Reproduce the records below exactly as they appear.

» **Source records**:
---
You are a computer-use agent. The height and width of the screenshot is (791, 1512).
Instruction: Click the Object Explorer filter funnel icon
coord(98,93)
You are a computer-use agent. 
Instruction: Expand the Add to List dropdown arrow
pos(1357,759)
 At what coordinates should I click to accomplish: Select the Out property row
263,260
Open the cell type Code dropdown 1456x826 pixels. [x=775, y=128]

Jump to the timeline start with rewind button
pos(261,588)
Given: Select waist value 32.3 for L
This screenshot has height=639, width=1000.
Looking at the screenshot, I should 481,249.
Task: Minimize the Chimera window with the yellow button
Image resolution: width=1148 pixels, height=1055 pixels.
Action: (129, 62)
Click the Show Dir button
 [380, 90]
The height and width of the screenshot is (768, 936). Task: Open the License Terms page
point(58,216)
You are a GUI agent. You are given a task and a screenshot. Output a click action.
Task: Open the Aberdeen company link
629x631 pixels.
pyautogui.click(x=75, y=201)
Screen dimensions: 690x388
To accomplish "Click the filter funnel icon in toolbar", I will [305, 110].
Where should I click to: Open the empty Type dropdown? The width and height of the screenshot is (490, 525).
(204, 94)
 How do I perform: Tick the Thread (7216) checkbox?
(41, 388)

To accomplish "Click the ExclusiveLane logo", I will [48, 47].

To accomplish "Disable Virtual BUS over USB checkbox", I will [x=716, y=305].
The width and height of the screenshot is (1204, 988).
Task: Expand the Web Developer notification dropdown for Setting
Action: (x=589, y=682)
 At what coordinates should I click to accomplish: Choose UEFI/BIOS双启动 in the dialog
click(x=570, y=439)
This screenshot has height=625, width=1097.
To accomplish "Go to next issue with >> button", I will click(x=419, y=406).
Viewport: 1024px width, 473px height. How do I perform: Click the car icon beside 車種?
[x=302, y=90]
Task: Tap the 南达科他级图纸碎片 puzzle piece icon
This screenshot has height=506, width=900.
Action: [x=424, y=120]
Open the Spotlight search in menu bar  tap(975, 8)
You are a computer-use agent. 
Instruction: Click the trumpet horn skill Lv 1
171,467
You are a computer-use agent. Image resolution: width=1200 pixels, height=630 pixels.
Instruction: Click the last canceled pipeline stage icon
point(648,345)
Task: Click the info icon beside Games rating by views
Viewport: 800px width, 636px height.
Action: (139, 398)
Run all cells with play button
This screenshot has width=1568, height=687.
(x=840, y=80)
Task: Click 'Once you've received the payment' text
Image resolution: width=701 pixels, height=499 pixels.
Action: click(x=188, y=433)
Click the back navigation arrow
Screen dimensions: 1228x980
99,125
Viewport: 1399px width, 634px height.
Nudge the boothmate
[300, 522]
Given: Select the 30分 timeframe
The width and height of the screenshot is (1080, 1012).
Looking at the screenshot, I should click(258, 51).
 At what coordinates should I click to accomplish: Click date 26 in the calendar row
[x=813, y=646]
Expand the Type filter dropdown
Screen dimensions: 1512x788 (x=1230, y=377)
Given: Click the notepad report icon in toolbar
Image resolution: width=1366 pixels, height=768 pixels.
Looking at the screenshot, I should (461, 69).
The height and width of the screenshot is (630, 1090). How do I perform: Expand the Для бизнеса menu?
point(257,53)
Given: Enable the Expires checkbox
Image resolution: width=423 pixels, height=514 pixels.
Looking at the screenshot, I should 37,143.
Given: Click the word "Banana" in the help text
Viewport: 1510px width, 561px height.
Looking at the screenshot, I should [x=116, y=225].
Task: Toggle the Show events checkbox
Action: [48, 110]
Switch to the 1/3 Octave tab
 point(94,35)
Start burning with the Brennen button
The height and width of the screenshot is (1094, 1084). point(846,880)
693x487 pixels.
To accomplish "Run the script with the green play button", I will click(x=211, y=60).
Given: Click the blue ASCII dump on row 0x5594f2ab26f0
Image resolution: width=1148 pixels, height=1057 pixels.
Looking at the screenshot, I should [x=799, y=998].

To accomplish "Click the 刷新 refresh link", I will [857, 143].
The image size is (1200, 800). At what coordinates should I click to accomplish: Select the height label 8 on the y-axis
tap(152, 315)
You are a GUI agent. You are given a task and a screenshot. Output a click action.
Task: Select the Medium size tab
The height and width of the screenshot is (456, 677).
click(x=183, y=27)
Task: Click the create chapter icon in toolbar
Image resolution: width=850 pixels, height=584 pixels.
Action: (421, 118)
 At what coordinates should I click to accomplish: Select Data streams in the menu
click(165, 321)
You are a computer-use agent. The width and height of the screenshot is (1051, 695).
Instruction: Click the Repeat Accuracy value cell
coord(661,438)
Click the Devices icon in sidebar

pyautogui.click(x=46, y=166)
---
» **EXERCISE RESPONSE**:
You are a computer-use agent. The height and width of the screenshot is (791, 1512).
Instruction: Click the Object Explorer filter funnel icon
coord(98,93)
You are a computer-use agent. 
Instruction: Expand the Add to List dropdown arrow
pos(1357,759)
 At what coordinates should I click to accomplish: Select the Out property row
263,260
Open the cell type Code dropdown 1456x826 pixels. [x=775, y=128]

Jump to the timeline start with rewind button
pos(261,588)
Given: Select waist value 32.3 for L
This screenshot has height=639, width=1000.
Looking at the screenshot, I should 481,249.
Task: Minimize the Chimera window with the yellow button
Image resolution: width=1148 pixels, height=1055 pixels.
Action: (129, 62)
Click the Show Dir button
 [380, 90]
The height and width of the screenshot is (768, 936). Task: Open the License Terms page
point(58,216)
You are a GUI agent. You are given a task and a screenshot. Output a click action.
Task: Open the Aberdeen company link
629x631 pixels.
pyautogui.click(x=75, y=201)
Screen dimensions: 690x388
To accomplish "Click the filter funnel icon in toolbar", I will [305, 110].
Where should I click to: Open the empty Type dropdown? The width and height of the screenshot is (490, 525).
(204, 94)
 How do I perform: Tick the Thread (7216) checkbox?
(41, 388)

To accomplish "Click the ExclusiveLane logo", I will [48, 47].

To accomplish "Disable Virtual BUS over USB checkbox", I will [x=716, y=305].
The width and height of the screenshot is (1204, 988).
Task: Expand the Web Developer notification dropdown for Setting
Action: (x=589, y=682)
 At what coordinates should I click to accomplish: Choose UEFI/BIOS双启动 in the dialog
click(x=570, y=439)
This screenshot has height=625, width=1097.
To accomplish "Go to next issue with >> button", I will click(x=419, y=406).
Viewport: 1024px width, 473px height. How do I perform: Click the car icon beside 車種?
[x=302, y=90]
Task: Tap the 南达科他级图纸碎片 puzzle piece icon
This screenshot has height=506, width=900.
Action: [x=424, y=120]
Open the Spotlight search in menu bar  tap(975, 8)
You are a computer-use agent. 
Instruction: Click the trumpet horn skill Lv 1
171,467
You are a computer-use agent. Image resolution: width=1200 pixels, height=630 pixels.
Instruction: Click the last canceled pipeline stage icon
point(648,345)
Task: Click the info icon beside Games rating by views
Viewport: 800px width, 636px height.
Action: (139, 398)
Run all cells with play button
This screenshot has width=1568, height=687.
(x=840, y=80)
Task: Click 'Once you've received the payment' text
Image resolution: width=701 pixels, height=499 pixels.
Action: click(x=188, y=433)
Click the back navigation arrow
Screen dimensions: 1228x980
99,125
Viewport: 1399px width, 634px height.
Nudge the boothmate
[300, 522]
Given: Select the 30分 timeframe
The width and height of the screenshot is (1080, 1012).
Looking at the screenshot, I should click(258, 51).
 At what coordinates should I click to accomplish: Click date 26 in the calendar row
[x=813, y=646]
Expand the Type filter dropdown
Screen dimensions: 1512x788 (x=1230, y=377)
Given: Click the notepad report icon in toolbar
Image resolution: width=1366 pixels, height=768 pixels.
Looking at the screenshot, I should (461, 69).
The height and width of the screenshot is (630, 1090). How do I perform: Expand the Для бизнеса menu?
point(257,53)
Given: Enable the Expires checkbox
Image resolution: width=423 pixels, height=514 pixels.
Looking at the screenshot, I should 37,143.
Given: Click the word "Banana" in the help text
Viewport: 1510px width, 561px height.
Looking at the screenshot, I should [x=116, y=225].
Task: Toggle the Show events checkbox
Action: [48, 110]
Switch to the 1/3 Octave tab
 point(94,35)
Start burning with the Brennen button
The height and width of the screenshot is (1094, 1084). point(846,880)
693x487 pixels.
To accomplish "Run the script with the green play button", I will click(x=211, y=60).
Given: Click the blue ASCII dump on row 0x5594f2ab26f0
Image resolution: width=1148 pixels, height=1057 pixels.
Looking at the screenshot, I should [x=799, y=998].

To accomplish "Click the 刷新 refresh link", I will [857, 143].
The image size is (1200, 800). At what coordinates should I click to accomplish: Select the height label 8 on the y-axis
tap(152, 315)
You are a GUI agent. You are given a task and a screenshot. Output a click action.
Task: Select the Medium size tab
The height and width of the screenshot is (456, 677).
click(x=183, y=27)
Task: Click the create chapter icon in toolbar
Image resolution: width=850 pixels, height=584 pixels.
Action: (421, 118)
 At what coordinates should I click to accomplish: Select Data streams in the menu
click(165, 321)
You are a computer-use agent. The width and height of the screenshot is (1051, 695).
Instruction: Click the Repeat Accuracy value cell
coord(661,438)
Click the Devices icon in sidebar

pyautogui.click(x=46, y=166)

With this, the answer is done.